Abandon de Nord Stream 2 : Le géant allemand de la chimie BASF passe une dépréciation de plus d'1 milliard d'euros

Une dépréciation qui vise en particulier un prêt accordé à l'opérateur du gazoduc Nord Stream 2 entre la Russie et l'Allemagne, abandonné dans le sillage du conflit ukrainien.

La Libre Eco avec Belga
Nord Stream 2, défendu pendant des années par l'ex-chancelière d'Allemagne Angela Merkel, a été construit à raison de 10 milliards d'euros d'investissements cofinancés par cinq groupes européens du secteur de l'énergie.
Nord Stream 2, défendu pendant des années par l'ex-chancelière d'Allemagne Angela Merkel, a été construit à raison de 10 milliards d'euros d'investissements cofinancés par cinq groupes européens du secteur de l'énergie. ©BELGA

Le géant allemand de la chimie BASF a annoncé lundi avoir passé une dépréciation d'1,1 milliard d'euros qui vise en particulier un prêt accordé à l'opérateur du gazoduc Nord Stream 2 entre la Russie et l'Allemagne, abandonné dans le sillage du conflit ukrainien. Cette écriture imputable à sa filiale Wintershall Dea, un des groupes énergétiques ayant financé le projet, abaisse le résultat net part du groupe pour le premier trimestre à 1,22 milliard d'euros, en recul d'environ 30 % sur un an, a communiqué le groupe de Ludwigshafen.

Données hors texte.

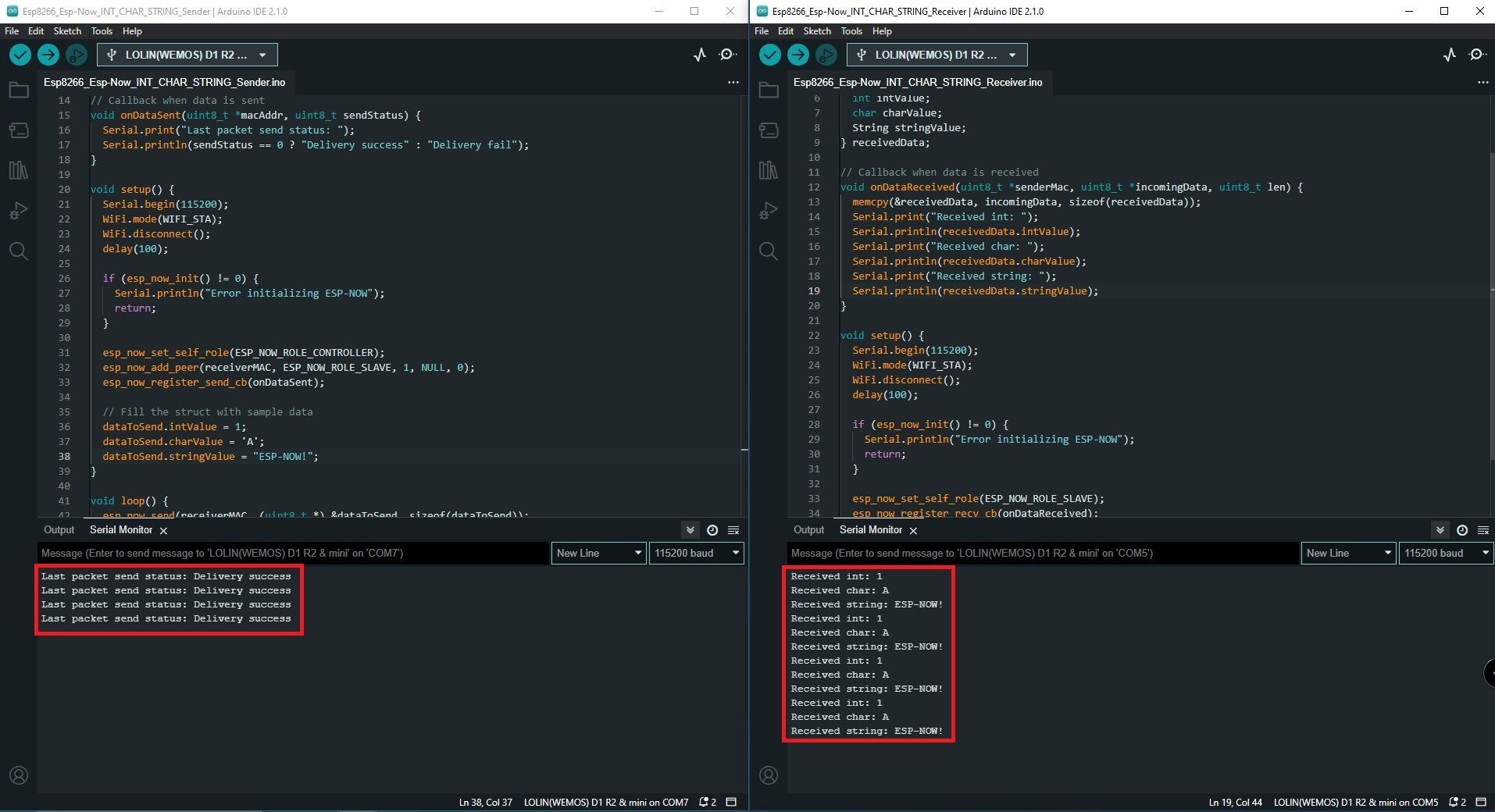This screenshot has width=1495, height=812.
Task: Toggle timestamp in Receiver serial monitor
Action: (1462, 530)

Wintershall Dea, dont l'oligarque russe Mikhail Fridman, désormais sous sanctions occidentales, est propriétaire à un tiers, avait déjà annoncé début mars devoir passer 730 millions d'euros en pertes, soit la valeur de son investissement dans ce gazoduc achevé mais jamais entré en service.

Abandon de la part d'Olaf Scholz

Nord Stream 2, défendu pendant des années par l'ex-chancelière d'Allemagne Angela Merkel, a été construit à raison de 10 milliards d'euros d'investissements cofinancés par cinq groupes européens du secteur de l'énergie (OMV, Engie, Wintershall Dea, Uniper et Shell). Censé doubler la capacité d'approvisionnement de l'Allemagne en gaz russe, cette infrastructure a fait les frais de l'invasion de l'Ukraine.

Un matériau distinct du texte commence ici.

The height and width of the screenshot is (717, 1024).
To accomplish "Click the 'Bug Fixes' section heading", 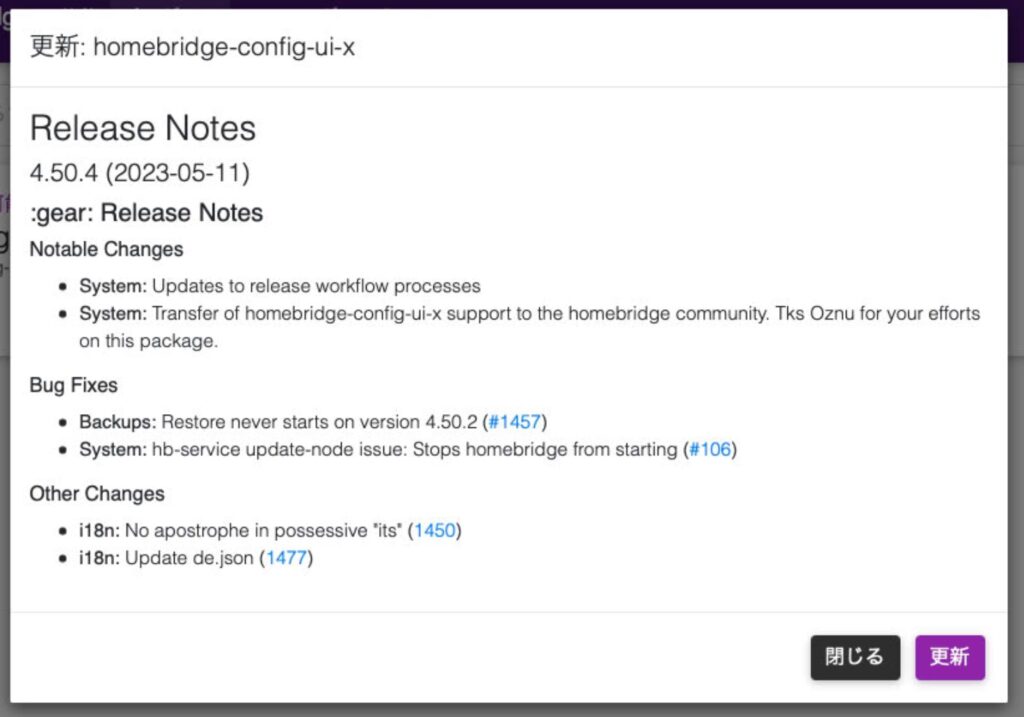I will 74,385.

Le chancelier allemand Olaf Scholz a annoncé en février suspendre sine die son autorisation de mise en service après la reconnaissance par Moscou de l'indépendance de provinces ukrainiennes pro-russes, précédant de quelques jours le début du conflit armé.

BASF a par ailleurs fait état de ventes au premier trimestre en augmentation annuelle de 19 %, à 23,1 milliards d'euros, grâce à des prix augmentés et un effet de change positif. Son résultat opérationnel a lui atteint 2,79 milliards d'euros, dépassant nettement la valeur de l'an dernier et les attentes des analystes. À la Bourse de Francfort, le titre BASF grappillait en fin de séance 0,16 % à 51,44 euros, dans un indice Dax en recul de 0,63 %.